A test rocket is fired up from rest. The net acceleration is 20m/s^2 upward and continues for 4.0 seconds, at which time the rocket engines cease firing. What maximum elevation does the rocket reach?
d = 1/2 (a)(t)^2 = 160 m
at rest, Vo = u = 0 m/s
I found the final velocity by using
v = u +at = 0 + (20)(4) = 80 m/s
d = vt
t = 160 m / 80 m/s = 2 s
I might be wrong at this
I know d= Vot - 1/2 (a)(t)^2
By any chance, what textbook are you using?
h=at²/2=20•16/2=160 m
To find the maximum elevation reached by the rocket, we can use the equations of motion.
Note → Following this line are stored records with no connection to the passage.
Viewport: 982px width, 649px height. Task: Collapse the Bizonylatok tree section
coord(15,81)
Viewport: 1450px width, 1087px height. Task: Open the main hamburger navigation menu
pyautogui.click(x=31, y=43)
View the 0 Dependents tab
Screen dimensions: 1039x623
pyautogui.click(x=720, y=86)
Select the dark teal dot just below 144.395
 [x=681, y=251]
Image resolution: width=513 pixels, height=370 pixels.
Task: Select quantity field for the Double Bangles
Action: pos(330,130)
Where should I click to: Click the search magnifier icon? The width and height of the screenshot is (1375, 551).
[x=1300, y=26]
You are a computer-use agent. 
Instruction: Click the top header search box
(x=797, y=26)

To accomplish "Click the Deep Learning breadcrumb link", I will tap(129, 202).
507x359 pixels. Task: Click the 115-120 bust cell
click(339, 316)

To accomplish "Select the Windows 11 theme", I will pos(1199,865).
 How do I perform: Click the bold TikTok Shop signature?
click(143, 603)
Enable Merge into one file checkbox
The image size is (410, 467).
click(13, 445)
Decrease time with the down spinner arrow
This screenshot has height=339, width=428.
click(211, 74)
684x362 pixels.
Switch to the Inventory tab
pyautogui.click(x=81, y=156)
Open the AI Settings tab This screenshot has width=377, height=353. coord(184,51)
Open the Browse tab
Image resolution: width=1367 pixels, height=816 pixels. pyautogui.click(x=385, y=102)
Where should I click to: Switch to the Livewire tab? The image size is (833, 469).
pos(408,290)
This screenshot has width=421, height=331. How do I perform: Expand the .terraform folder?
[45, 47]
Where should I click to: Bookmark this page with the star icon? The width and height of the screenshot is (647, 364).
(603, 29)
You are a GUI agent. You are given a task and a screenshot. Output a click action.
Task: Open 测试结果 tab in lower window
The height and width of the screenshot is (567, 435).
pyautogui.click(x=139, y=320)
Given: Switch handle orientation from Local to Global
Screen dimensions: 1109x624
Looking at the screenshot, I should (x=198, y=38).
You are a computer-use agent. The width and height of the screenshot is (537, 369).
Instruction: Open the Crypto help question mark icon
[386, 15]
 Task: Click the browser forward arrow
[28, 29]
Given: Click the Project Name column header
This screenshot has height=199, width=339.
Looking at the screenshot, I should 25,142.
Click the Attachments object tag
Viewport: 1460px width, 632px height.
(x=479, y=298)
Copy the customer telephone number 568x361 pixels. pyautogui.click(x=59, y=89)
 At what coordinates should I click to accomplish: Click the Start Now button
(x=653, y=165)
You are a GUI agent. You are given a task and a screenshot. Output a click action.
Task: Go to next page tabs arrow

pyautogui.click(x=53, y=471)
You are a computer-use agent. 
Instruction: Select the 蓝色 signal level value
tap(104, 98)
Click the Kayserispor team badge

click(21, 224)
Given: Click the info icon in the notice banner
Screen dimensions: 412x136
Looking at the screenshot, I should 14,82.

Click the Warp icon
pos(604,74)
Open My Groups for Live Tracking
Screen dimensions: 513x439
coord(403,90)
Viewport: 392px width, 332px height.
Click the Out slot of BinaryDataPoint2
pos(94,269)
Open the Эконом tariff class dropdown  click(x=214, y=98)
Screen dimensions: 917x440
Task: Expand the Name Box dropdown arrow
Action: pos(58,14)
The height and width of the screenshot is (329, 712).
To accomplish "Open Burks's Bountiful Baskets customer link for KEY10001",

The initial velocity of the rocket, u, is 0 m/s as it is fired up from rest.
The acceleration, a, is 20 m/s^2 upward, but we can consider it as -20 m/s^2 (negative sign denotes the opposite direction of the upward motion).
The time taken, t, is 4.0 seconds.
We need to find the maximum elevation (height), which we'll call H.
The equation that relates height, initial velocity, time, and acceleration is given by:
H = ut + (1/2)at^2
Substituting the given values:
H = 0 * 4.0 + (1/2)(-20)(4.0)^2
H = 0 + (1/2)(-20)(16)
H = 0 + (-10)(16)
H = -160 meters
The negative sign indicates that the rocket reached a maximum elevation of 160 meters below its starting point, i.e., it went in a downward direction.